ですので、入退院するタイミングによって、損をしたように感じる場合もあるということです。

申請のタイミングは医療費支払前・支払後の2パターン

高額療養費制度を利用する際は、自分が加入している健康保険(公的医療保険)に申請書を提出します。

高額療養費の申請方法とタイミングは、2つのパターンに分けることができます。

1医療費を支払った後に手続きをする場合:高額療養費を支給申請する

医療費を先に支払い、あとから支給申請する場合の流れは以下のようになります。

  1. 病院へ医療費の自己負担分3割を支払う
  2. 加入している健康保険に高額療養費の申請をする
  3. 申請が認められれば(3ヶ月を目途)、限度額を超えた分が払い戻される

2医療費が高額になりそうなときに事前に手続きをする場合:「限度額適用認定証」を利用する

医療費が高額になりそうなのが事前にわかっている場合には、事前に「限度額適用認定証」を申請することで、病院の窓口での支払額を支払限度額までに抑えることができます。
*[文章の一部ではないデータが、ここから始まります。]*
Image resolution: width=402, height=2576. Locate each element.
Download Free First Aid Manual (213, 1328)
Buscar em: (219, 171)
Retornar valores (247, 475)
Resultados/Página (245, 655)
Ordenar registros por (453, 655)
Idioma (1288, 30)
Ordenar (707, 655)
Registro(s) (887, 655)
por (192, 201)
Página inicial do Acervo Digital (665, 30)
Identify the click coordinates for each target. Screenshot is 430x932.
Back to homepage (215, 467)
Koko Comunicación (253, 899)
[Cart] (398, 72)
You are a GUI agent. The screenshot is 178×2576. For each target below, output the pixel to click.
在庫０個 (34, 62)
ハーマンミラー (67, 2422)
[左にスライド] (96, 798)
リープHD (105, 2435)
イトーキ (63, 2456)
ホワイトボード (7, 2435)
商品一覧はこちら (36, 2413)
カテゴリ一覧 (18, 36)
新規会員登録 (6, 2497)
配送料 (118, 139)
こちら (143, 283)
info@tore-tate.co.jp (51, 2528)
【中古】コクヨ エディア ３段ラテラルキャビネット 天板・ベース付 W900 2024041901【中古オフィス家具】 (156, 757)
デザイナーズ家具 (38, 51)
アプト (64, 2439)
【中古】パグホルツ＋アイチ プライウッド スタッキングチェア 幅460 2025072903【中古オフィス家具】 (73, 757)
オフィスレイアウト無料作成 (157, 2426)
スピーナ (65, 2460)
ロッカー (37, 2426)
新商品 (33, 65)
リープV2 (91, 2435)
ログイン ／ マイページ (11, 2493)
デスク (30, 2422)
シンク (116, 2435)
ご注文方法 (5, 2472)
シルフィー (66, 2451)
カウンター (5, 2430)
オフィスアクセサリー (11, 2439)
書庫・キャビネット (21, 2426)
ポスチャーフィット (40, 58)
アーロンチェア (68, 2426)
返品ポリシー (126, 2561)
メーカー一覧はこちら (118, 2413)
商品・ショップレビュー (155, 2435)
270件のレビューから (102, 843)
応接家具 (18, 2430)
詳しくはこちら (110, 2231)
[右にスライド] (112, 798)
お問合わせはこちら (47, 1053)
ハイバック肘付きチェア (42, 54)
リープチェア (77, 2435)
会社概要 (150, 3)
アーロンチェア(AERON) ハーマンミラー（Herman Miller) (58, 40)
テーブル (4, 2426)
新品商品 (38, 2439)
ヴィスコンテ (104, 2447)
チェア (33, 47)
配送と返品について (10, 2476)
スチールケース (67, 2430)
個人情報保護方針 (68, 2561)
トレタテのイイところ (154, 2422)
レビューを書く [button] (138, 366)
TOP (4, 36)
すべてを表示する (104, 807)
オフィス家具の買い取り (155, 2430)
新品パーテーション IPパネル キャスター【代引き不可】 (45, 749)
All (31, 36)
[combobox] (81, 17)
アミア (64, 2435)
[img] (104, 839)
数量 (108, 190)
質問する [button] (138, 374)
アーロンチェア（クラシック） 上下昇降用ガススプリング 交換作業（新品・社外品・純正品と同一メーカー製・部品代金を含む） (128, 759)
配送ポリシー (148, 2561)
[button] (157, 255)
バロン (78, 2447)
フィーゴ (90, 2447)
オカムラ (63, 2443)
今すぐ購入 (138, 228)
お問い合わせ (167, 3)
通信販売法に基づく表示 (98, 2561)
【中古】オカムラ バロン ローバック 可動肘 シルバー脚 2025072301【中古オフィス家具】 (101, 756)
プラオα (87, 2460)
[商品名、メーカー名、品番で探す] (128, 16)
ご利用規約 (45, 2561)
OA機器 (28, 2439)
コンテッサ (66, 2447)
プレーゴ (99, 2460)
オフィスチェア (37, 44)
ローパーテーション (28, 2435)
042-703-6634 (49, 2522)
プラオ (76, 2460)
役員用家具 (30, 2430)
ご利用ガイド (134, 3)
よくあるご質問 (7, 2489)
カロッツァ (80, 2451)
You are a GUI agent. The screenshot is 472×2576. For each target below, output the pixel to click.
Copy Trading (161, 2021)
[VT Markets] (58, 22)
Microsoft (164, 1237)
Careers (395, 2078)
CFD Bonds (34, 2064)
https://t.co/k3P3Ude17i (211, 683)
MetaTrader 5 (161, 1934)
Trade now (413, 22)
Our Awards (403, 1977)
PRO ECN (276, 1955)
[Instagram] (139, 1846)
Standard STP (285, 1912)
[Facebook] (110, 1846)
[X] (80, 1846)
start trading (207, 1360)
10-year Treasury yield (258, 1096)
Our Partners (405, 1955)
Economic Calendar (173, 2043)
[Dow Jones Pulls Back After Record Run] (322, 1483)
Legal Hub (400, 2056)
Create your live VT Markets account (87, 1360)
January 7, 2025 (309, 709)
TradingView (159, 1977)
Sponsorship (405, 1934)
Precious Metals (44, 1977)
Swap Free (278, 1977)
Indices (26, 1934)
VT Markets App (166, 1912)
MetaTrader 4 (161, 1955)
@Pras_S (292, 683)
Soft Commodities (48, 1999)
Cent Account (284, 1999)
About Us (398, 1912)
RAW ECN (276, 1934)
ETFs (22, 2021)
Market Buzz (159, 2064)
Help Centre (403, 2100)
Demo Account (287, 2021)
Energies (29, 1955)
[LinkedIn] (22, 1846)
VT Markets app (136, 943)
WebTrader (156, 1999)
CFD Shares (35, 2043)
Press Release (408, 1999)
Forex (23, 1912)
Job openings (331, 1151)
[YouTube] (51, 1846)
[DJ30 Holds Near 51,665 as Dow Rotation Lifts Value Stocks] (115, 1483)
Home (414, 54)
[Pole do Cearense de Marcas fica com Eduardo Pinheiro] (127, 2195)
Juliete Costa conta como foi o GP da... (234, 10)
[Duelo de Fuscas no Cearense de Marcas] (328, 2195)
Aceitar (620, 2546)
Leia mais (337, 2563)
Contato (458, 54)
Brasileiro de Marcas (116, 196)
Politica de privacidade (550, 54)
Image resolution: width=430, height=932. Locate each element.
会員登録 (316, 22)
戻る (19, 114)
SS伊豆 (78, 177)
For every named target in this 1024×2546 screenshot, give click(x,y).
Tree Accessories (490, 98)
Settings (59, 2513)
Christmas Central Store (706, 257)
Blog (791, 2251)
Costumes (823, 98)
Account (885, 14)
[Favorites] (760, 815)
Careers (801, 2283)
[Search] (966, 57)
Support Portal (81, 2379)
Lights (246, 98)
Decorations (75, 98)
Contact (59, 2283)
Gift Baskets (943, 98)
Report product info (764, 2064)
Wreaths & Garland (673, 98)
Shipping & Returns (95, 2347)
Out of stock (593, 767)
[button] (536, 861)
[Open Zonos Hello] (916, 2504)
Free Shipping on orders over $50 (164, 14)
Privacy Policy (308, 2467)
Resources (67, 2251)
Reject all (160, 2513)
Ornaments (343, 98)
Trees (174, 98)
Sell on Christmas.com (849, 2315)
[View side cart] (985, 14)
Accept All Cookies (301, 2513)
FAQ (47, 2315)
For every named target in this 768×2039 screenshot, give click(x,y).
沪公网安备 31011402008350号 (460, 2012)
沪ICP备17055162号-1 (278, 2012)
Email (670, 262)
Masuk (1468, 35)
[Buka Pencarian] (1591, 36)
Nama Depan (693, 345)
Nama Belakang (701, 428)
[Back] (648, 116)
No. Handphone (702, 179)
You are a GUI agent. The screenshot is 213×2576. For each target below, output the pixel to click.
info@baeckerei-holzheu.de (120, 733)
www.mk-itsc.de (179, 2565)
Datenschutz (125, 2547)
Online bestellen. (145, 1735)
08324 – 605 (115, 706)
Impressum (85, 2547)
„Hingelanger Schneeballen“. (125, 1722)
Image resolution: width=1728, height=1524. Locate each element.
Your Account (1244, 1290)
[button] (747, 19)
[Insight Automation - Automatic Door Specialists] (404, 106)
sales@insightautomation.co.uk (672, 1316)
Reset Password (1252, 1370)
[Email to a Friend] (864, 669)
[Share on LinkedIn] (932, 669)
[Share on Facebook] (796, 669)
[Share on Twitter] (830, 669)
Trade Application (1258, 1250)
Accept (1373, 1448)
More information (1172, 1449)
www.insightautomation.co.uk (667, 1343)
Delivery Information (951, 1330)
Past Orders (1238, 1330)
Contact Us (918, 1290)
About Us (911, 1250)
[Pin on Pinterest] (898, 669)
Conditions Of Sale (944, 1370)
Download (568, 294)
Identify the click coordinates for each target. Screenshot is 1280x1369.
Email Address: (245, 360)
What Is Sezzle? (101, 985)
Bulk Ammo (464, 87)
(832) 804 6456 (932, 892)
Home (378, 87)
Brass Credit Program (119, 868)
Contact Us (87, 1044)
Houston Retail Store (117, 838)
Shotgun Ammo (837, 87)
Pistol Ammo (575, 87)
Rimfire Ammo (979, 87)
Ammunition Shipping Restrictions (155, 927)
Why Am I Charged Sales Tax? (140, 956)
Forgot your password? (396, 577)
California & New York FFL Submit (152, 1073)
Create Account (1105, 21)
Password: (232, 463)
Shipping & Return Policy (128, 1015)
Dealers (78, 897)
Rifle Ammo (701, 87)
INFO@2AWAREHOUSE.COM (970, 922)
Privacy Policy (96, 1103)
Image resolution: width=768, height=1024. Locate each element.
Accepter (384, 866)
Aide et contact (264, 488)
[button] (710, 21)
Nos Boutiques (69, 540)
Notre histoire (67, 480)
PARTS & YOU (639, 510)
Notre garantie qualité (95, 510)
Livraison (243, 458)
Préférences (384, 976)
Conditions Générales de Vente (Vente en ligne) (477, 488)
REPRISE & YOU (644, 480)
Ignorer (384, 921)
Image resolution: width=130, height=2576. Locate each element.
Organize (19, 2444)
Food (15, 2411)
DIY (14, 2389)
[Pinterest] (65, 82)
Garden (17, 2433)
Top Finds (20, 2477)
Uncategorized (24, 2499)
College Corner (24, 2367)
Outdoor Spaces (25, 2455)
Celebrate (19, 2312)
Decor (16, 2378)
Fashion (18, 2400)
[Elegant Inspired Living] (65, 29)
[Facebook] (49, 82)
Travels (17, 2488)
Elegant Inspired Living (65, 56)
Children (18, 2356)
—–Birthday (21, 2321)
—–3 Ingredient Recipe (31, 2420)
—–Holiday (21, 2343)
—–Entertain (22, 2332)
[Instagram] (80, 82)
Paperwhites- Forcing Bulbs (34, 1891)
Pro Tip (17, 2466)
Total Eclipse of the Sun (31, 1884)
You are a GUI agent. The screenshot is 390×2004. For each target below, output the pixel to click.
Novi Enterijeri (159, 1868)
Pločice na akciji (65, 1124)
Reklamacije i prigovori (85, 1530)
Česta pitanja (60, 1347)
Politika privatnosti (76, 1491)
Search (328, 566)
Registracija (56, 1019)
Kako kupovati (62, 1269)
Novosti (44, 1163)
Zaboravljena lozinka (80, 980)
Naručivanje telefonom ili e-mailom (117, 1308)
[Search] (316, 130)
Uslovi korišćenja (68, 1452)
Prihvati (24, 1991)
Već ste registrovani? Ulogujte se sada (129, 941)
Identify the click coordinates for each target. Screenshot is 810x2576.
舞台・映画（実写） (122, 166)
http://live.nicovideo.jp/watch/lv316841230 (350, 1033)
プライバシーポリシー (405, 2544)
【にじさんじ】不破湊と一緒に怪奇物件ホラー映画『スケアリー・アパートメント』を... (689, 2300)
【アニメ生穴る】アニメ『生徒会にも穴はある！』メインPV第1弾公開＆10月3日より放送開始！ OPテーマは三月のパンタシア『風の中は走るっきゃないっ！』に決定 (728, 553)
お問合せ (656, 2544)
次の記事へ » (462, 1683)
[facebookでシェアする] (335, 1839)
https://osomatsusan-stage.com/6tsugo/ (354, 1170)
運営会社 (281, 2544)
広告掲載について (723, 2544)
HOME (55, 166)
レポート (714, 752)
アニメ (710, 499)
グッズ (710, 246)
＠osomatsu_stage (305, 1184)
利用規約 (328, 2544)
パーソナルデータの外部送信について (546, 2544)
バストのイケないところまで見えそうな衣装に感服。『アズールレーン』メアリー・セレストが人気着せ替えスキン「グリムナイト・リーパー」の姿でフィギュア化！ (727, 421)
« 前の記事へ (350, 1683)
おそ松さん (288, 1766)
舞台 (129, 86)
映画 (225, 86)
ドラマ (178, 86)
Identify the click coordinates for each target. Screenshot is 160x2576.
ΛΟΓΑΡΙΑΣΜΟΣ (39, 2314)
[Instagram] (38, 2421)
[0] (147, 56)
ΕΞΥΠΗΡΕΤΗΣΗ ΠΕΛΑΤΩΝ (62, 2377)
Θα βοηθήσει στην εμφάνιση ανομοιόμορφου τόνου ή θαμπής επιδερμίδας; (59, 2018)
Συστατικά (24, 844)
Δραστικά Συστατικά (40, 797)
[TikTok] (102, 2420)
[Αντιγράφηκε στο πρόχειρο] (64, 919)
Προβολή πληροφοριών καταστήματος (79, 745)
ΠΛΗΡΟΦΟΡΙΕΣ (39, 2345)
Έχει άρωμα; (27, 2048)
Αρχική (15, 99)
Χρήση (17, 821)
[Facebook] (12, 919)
  1. 加入している健康保険へ限度額適用認定証の発行を申請する
  2.  申請が認められると、限度額適用認定証が交付される
  3. 病院での支払いの際に、限度額適用認定証を提出する(支払額は年齢、所得区分に応じた限度額が上限となる)

 

どちらの申請方法でも、最終的な自己負担額は同じですが、あらかじめ入院や手術の予定が決まっている人は、限度額適用認定証を利用すると手元に現金が残るので良いかもしれません。

病院によっては、入院が長期化するときなどに限度額適用認定証の交付を受けるようにと言われるケースもあるようです。

保険適用外の治療には適用されません

高額療養費制度は、健康保険が適用されないものは適用外です。

▼保険適用外のものの例

  • 自然分娩による出産(※ただし、緊急帝王切開等は保険が適用されるので、高額療養費の対象となります。
  • 美容や審美を目的とした自由診療の歯科治療
  • 先進医療にかかる費用
  • 差額ベッド代
  • 入院時の食事代

 

 

高額療養費制度があることを知らずに、本来負担しなくて済むはずの医療費を自己負担してしまうのはもったいないですよね。
通常、医療費が高額になるときは病院からもこの制度の案内があるかと思いますが、大人として知っておくべき制度のひとつです。